If you do not have an existing FTC license at the time of the migration, FTC will automatically generate a one-year free transfer license for you to use for the number of end-users corresponding to the total number of FTM tokens that are transferred. After one year, you will have to purchase an FTC license to continue using the service.

Procedures

  1. Ensure that the FTM license has already been imported into the FortiGate. (The Token serial number under the FTM license may or may not have been assigned to users.)
  2. Submit ‘set FTM migration tag request’ to Customer Support (https://www.fortinet.com/support/contact) by providing the FGT serial number and the FTM license serial number. The CS team then confirms the pre-authentication from the customer and sets up the ‘FTM migration tag’.
  3. Once the tag has been set up, run the execute fortitoken-cloud migrate-ftm <FortiToken mobile license number> <vdom> command on the FortiGate. The command will transfer all users with FTM token auth under this FTM license to FTC auth method. You can find the FTM license number with the output of the show user fortitoken command, which has set license <FTM license number>.
  4. The tokens under the migrated license are then removed from the FOS GUI, and all users that have been migrated show up on the FTC GUI.
  5. Once the migration CLI command is completed, user log auth should work without any token data change.
  6. After the migration is completed, FTC will send out email to CS asynchronously 24 hours after the migration of the account. The email is notify CS to invalidate the FTM license and reset the migration tag. If you are migrating multiple FTM licenses, ensure that you migrate them together within 24 hours. Otherwise, you will have to re-submit the‘set FTM migration tag request’ request to CS.
  7. After the CS team has invalidated the FTM license and reset the migration tag, you may have to wait for up to 24 hours for the process to complete.

Verification

Check on the FOS portal:
  • All users with FTM token auth under this migrated FTM license are updated to FortiToken Cloud on the FGT portal (User & Authentication>User Definition).

  • The migrated FTM license is removed on the FGT portal (User & Authentication>FortiTokens).
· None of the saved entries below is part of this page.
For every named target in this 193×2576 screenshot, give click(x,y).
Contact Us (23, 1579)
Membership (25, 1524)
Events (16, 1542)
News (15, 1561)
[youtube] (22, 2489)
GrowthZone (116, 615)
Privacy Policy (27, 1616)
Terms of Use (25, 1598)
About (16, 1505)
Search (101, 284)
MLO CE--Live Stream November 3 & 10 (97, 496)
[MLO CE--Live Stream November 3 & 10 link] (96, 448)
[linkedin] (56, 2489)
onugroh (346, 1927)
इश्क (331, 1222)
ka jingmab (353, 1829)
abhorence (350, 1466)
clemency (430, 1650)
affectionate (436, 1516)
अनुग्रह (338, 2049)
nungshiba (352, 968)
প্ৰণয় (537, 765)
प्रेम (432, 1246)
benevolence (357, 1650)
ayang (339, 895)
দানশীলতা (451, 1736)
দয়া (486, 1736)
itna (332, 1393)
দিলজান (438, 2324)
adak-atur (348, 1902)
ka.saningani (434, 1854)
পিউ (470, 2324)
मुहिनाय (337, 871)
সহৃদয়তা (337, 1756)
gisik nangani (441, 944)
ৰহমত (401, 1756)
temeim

Tokens associated to the migrated FTM license will not show up in the token list.

Check on the FTC portal:
  • The migrated FTM license shows up on the FTC portal (Licenses).

  • The migrated MFA users show up on the FTC portal (Users).

  • The migrated FTM license quota has been added to the total FTC user quota and the assigned FTM token has been deducted from the total user quota (Dashboard).

End-user 2FA login authentication
  • FTM License migration does not affect end-user 2FA login authentication with FortiToken (i.e., end-users will not notice any change in their login authentication process).

Caution
  • Back up FortiGate configuration before starting the migration process.

  • Once the FTM license and its tokens are successfully migrated to FortiToken Cloud, they cannot be reversed.

  • The original FTM license is invalidated by the CS team once the migration is completed.

  • The request can be initiated only by a FGT admin.

  • FTM token migration is supported for trial accounts.

  • FTM token migration is not supported for credit-based accounts.

  • Before migrating an FTM license with a large number of associated users, be sure to set the FGT CLI Console timeout long enough to cover the entire process. If the Console times out while the migration is in progress, you can open another Console window and run the ‘diagnose fortitoken-cloud migrate-ftm show <FortiToken mobile license number>’ command to check the migration status.